Perhaps unsurprisingly, Mark Wong, head of downstream sustainability at the world’s largest producer of certified sustainable palm oil, Sime Darby Plantation, agrees.
“Is there too much focus on palm oil? As a palm oil company, you’d probably expect me to say yes,” he told delegates. “It’s nice to hear everyone else also echoing points around why we know enough now to try and broaden where the focus should be and how we should be looking at other things.”
Sime Darby Plantation has been working on NDPE commitments in its supply chains ‘for a while now’. “We’ve got enough insights to understand now that actually there are other [commodities] out there which are driving deforestation.”
Overlap identified between timber and palm oil concessions
While deforestation in palm oil is technically decreasing, some companies associated with multiple commodities, including palm oil, are not as committed to ‘no deforestation’ as their claims may suggest.
Amongst the trends identified by Aidenvironment, which monitors land-use change in Indonesia, Malaysia, and Papua New Guinea, is that deforestation is occurring on other commodity concessions. “We pick up deforestation and it’s on other concessions than palm, typically timber concessions. And it’s quite a lot of deforestation,” we were told.
In 2020, Aidenvironment attributed 13,000 hectares to five companies alone in Indonesia for industrial trees – notably for the production of pulp, paper, plywood, and rubber.

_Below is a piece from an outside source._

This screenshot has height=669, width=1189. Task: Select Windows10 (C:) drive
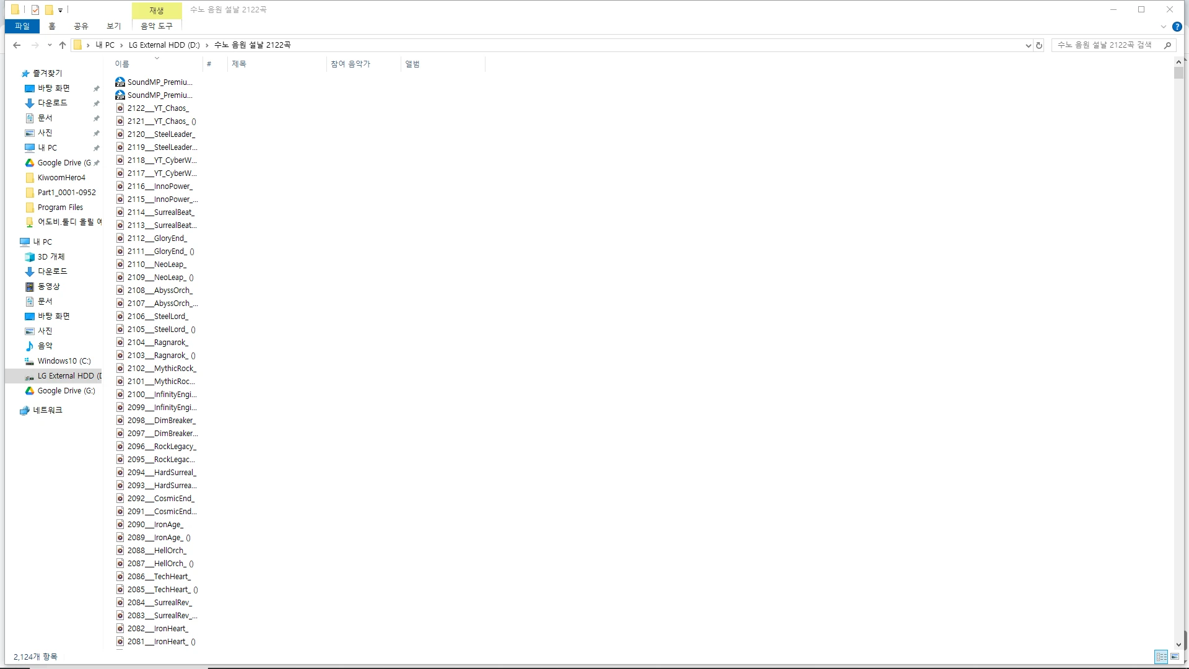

“What you see a lot is that there is a big overlap between the companies operating timber concessions and palm oil concessions.”
The non-for-profit estimates about 64% of timber concessions are owned by companies that also operate palm oil concessions. Often the deforestation occurs on concessions that are owned by companies supplying palm oil to supply chains covered by no deforestation policies.
A 2021 Aidenvironment analysis of 10 companies in Indonesia and Malaysia that operate both oil palm and timber concessions, and sell to palm oil buyers with ‘no deforestation’ policies, revealed 133,000 hectares of deforestation occurred between 2016 and 2021 for timber.
“When we raised this with palm oil buyers, which we’ve been doing for a number of years because it comes up quite often, they will almost always say that they apply their NPDE policies only to oil palm, as a ‘commodity specific’ application of the policies.”
Understandably, this has raised a number of issues. If a palm oil buyer claims it has a ‘no deforestation’ policy, yet sources from a palm oil producer that clears forest for timber production, how authentic is its ‘no deforestation’ claim?
And is there a solution? Aidenvironmen’s Wiggs sees one in expanding no deforestation claims to all commodities. “We’ve been advocating for the palm oil sector to expand the scope of its policies to include all deforestation that their suppliers might be implicated in, not just deforestation for oil palm.”